Could you repeat exactly the lines from the one containing "You are a computer-use" through the last line of the records, with no pictures?

▶ **Records to use**:
+ + + + + + +

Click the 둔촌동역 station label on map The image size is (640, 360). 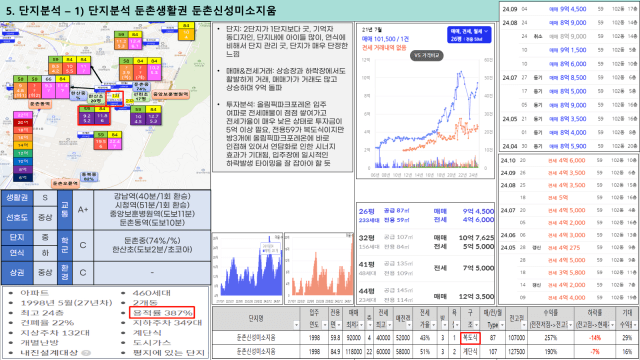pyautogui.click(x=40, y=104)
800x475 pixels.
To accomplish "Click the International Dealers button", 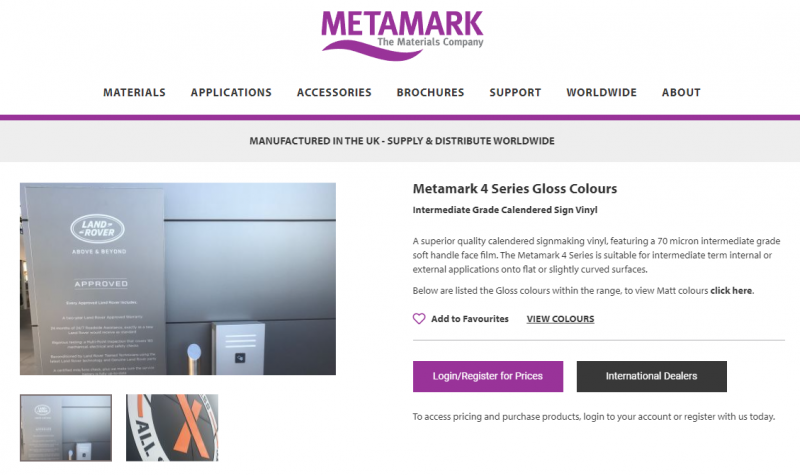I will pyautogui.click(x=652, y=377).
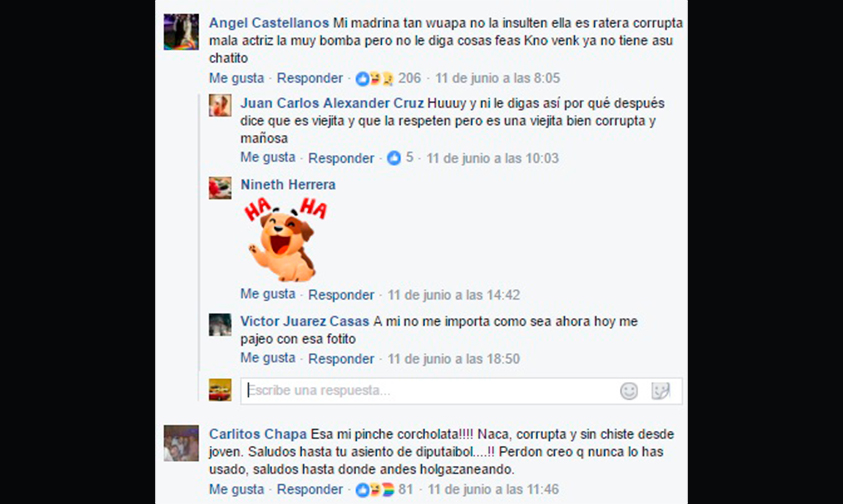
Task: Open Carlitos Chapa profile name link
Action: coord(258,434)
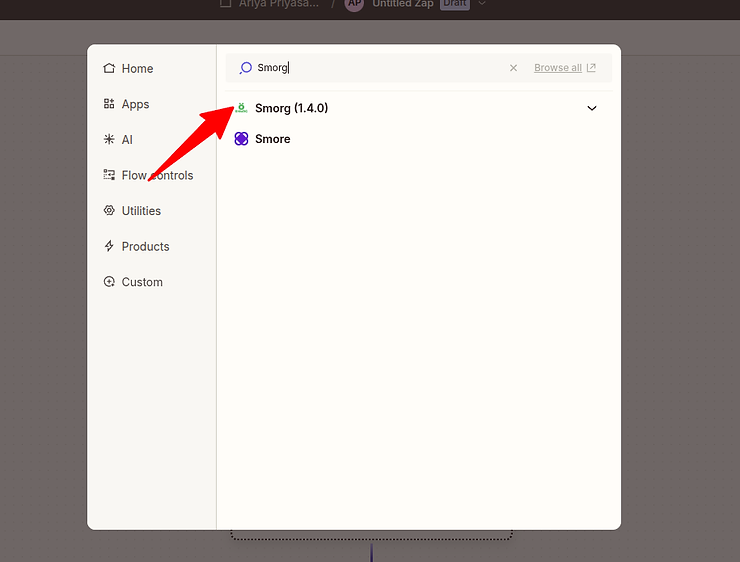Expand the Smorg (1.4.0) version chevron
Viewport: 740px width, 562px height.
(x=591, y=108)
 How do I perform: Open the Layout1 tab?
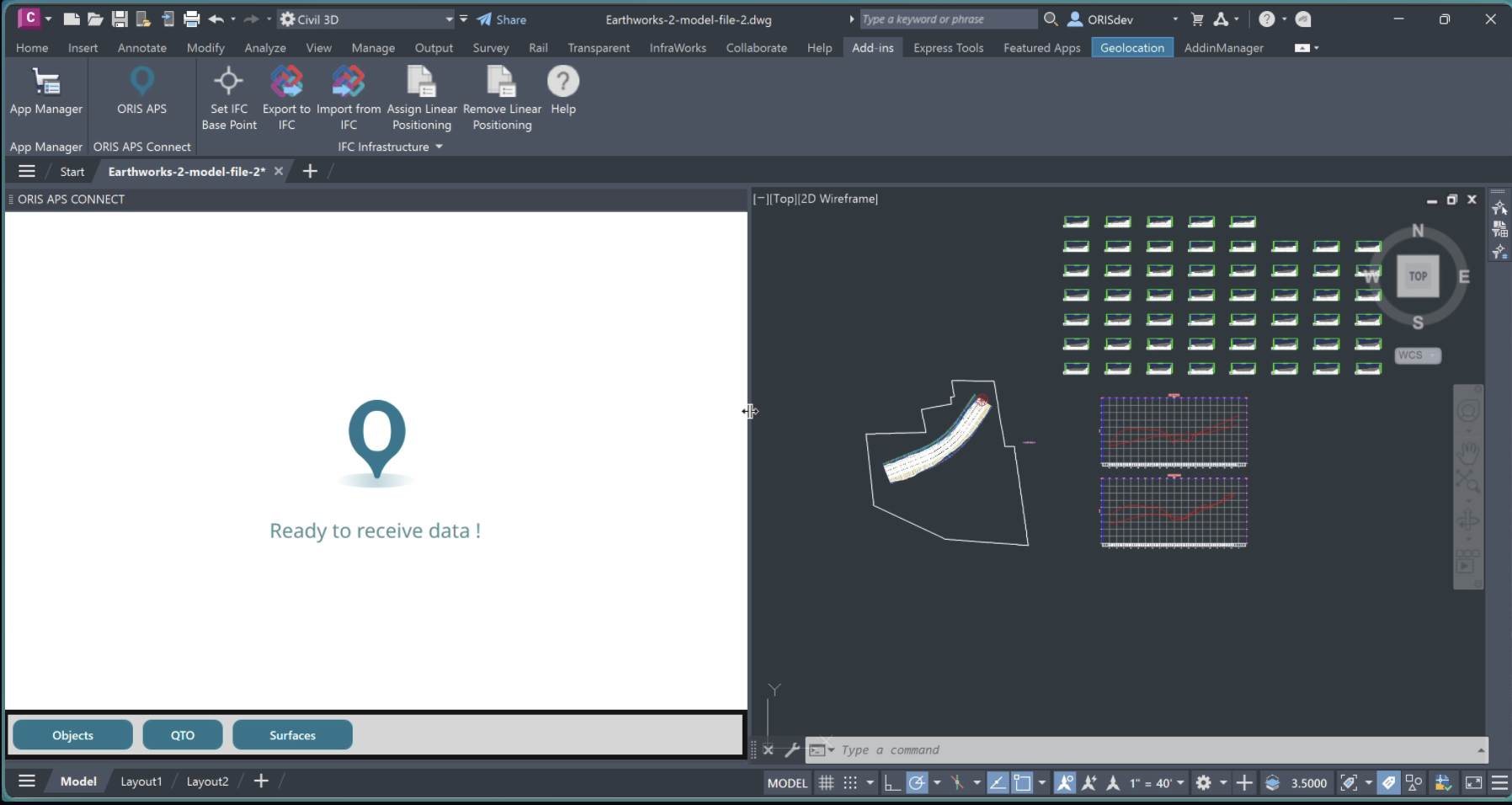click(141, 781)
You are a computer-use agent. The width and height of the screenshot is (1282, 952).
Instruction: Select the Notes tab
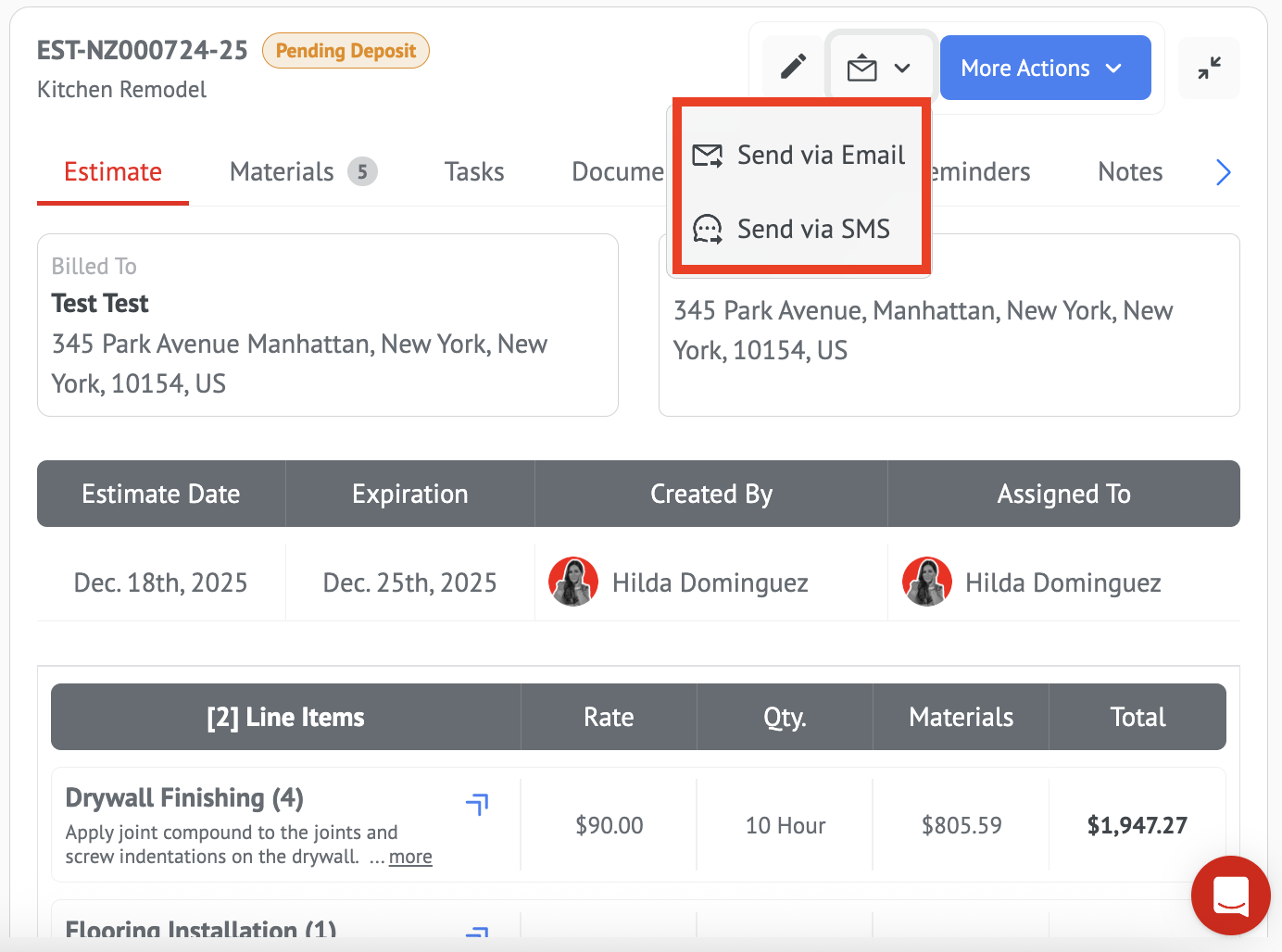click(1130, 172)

+ + + + + + +

▶ **Result of the task**:
You are a computer-use agent. The width and height of the screenshot is (1282, 952).
Instruction: Select the Notes tab
click(1130, 172)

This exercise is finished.